# Supplied material
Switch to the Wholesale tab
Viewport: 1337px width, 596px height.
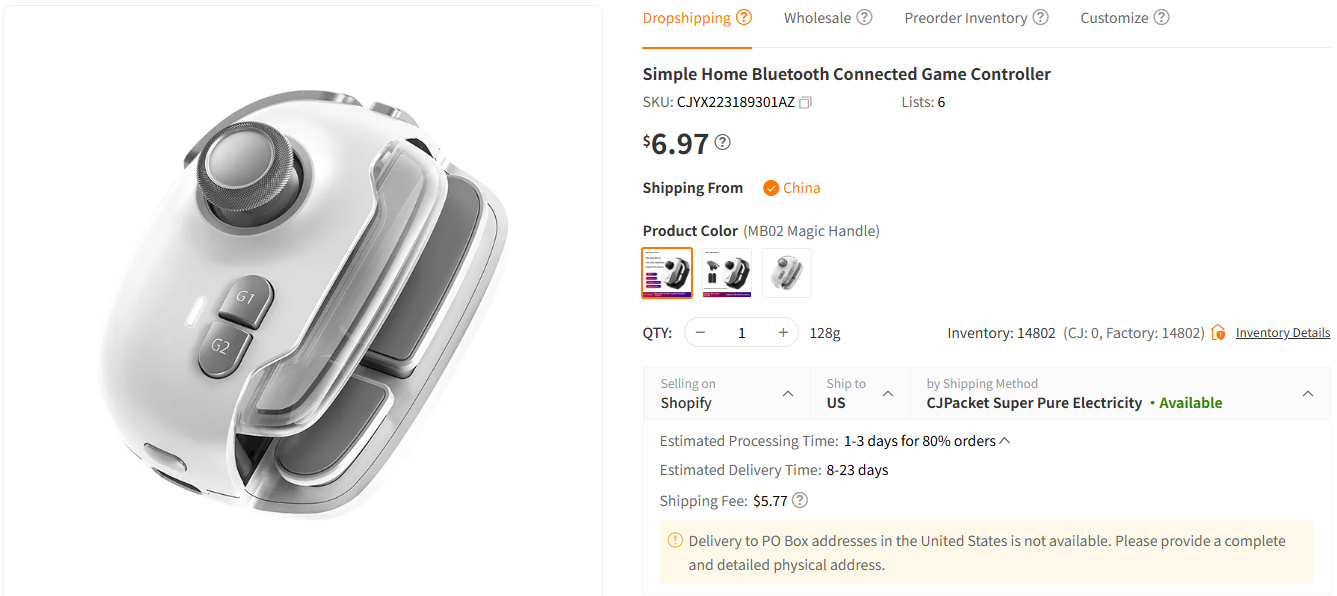click(x=817, y=18)
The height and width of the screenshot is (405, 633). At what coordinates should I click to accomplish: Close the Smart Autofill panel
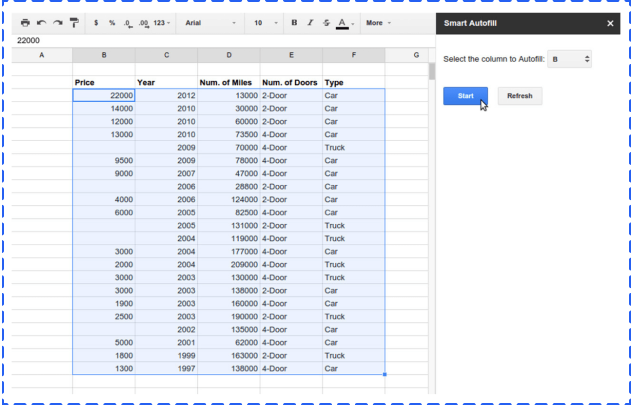pyautogui.click(x=610, y=22)
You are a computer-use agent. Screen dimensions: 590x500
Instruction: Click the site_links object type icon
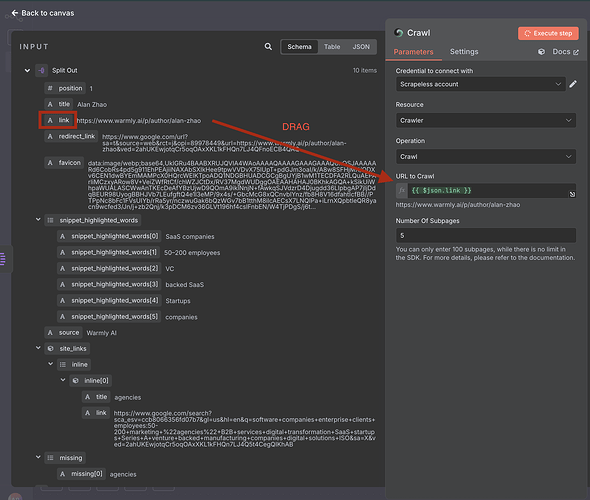click(x=50, y=349)
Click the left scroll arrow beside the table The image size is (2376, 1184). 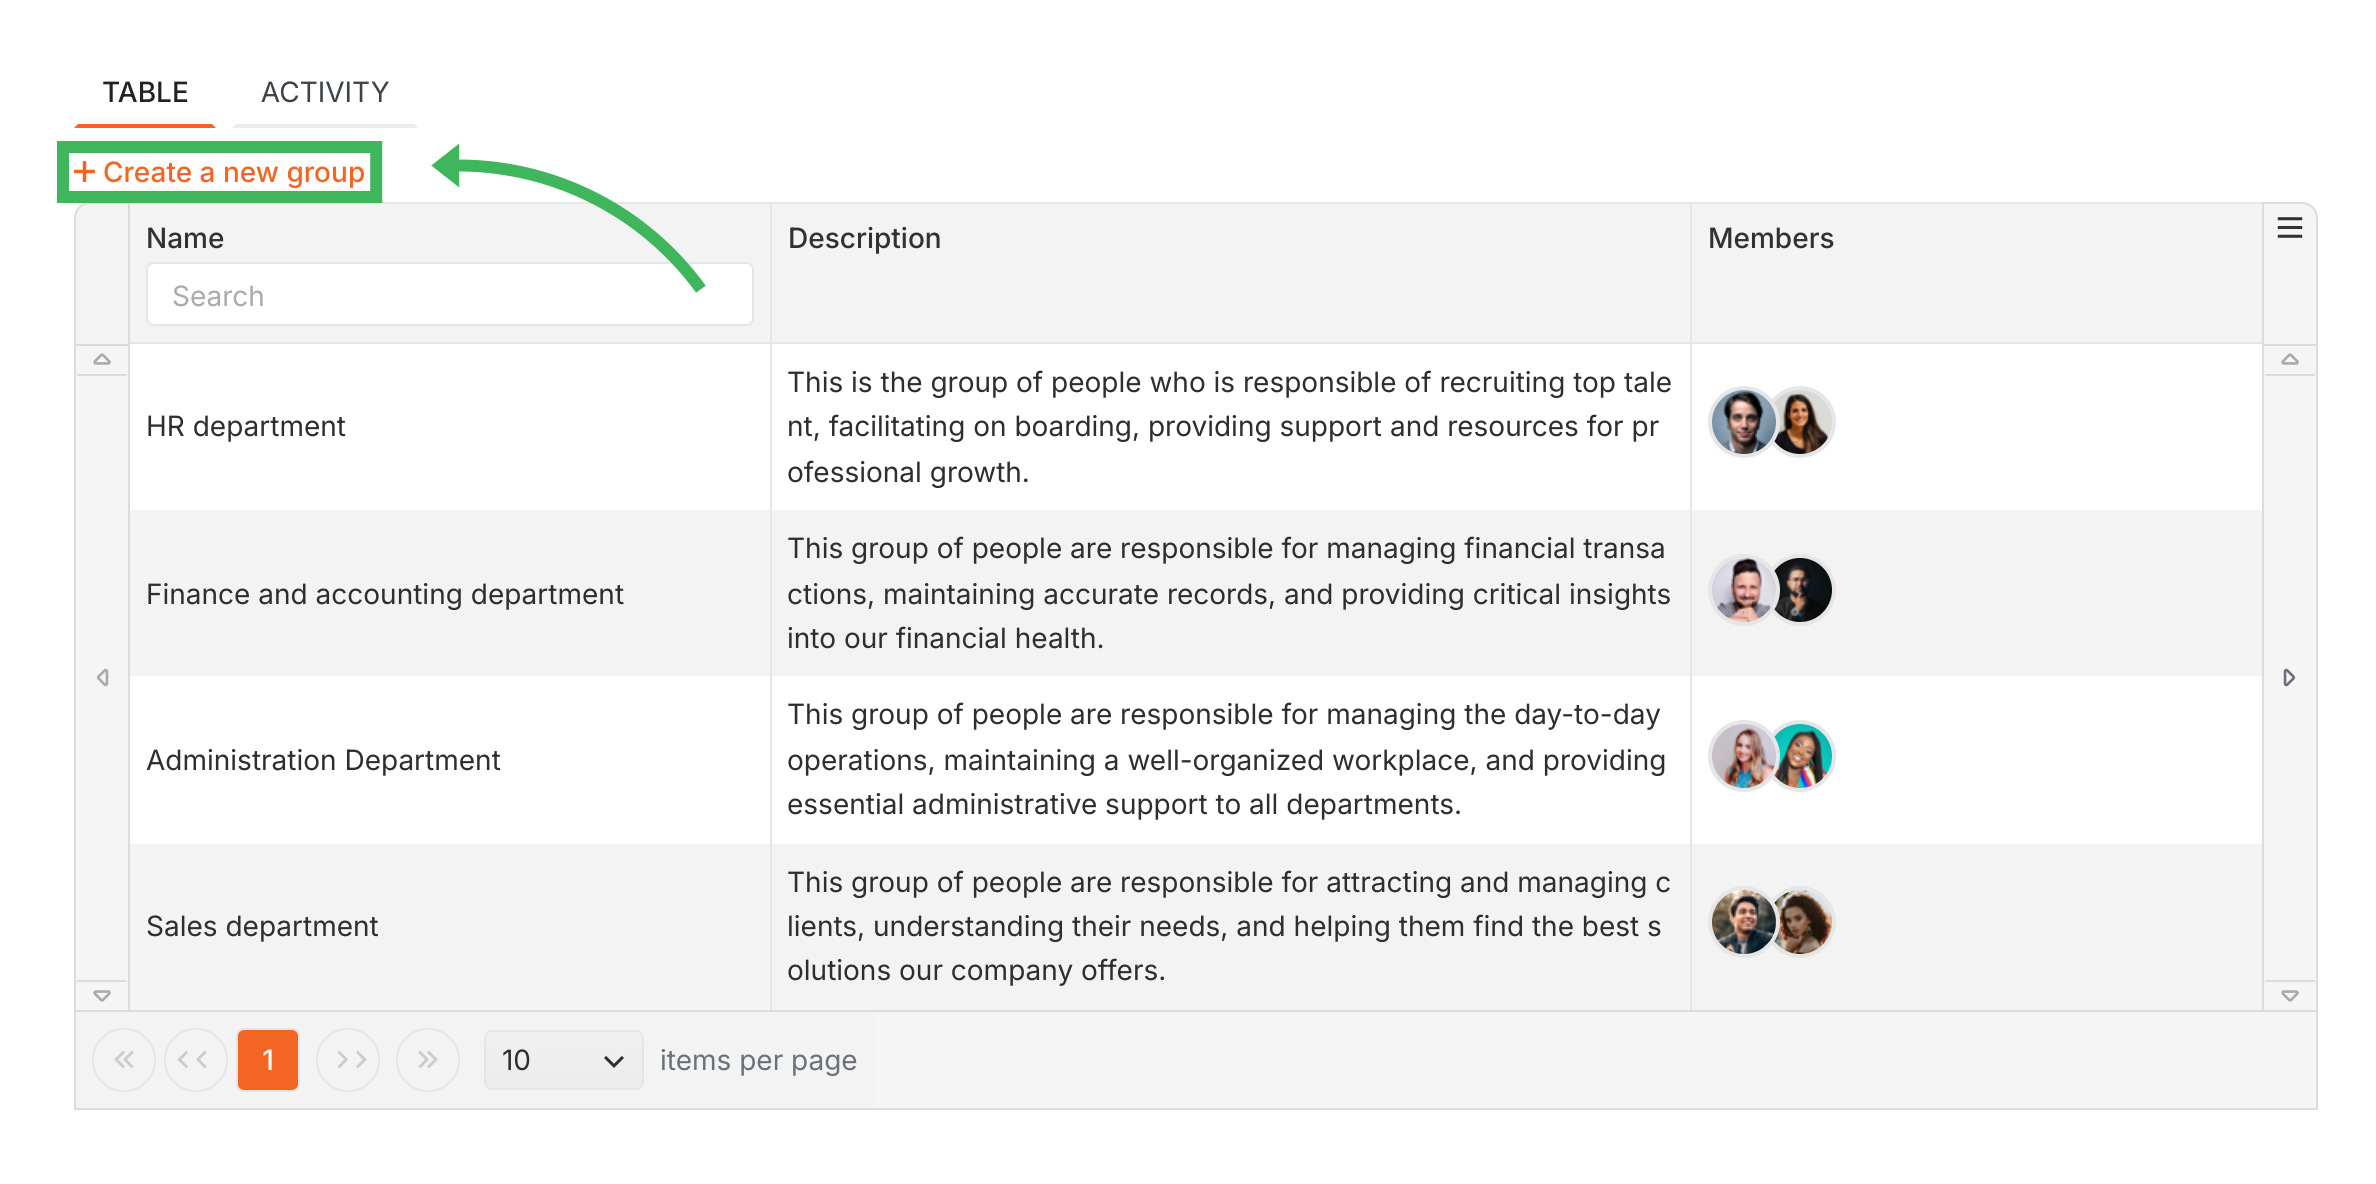(x=102, y=677)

# Task statement
The output is the lines from the start of the data above through the line containing "You are a computer-use", unchanged, with any picture left out.

# Task result
Switch to the Wholesale tab
Viewport: 1337px width, 596px height.
click(x=817, y=18)
The height and width of the screenshot is (405, 633). At what coordinates should I click to accomplish: Close the Smart Autofill panel
pyautogui.click(x=610, y=22)
You are a computer-use agent. Screen dimensions: 590x500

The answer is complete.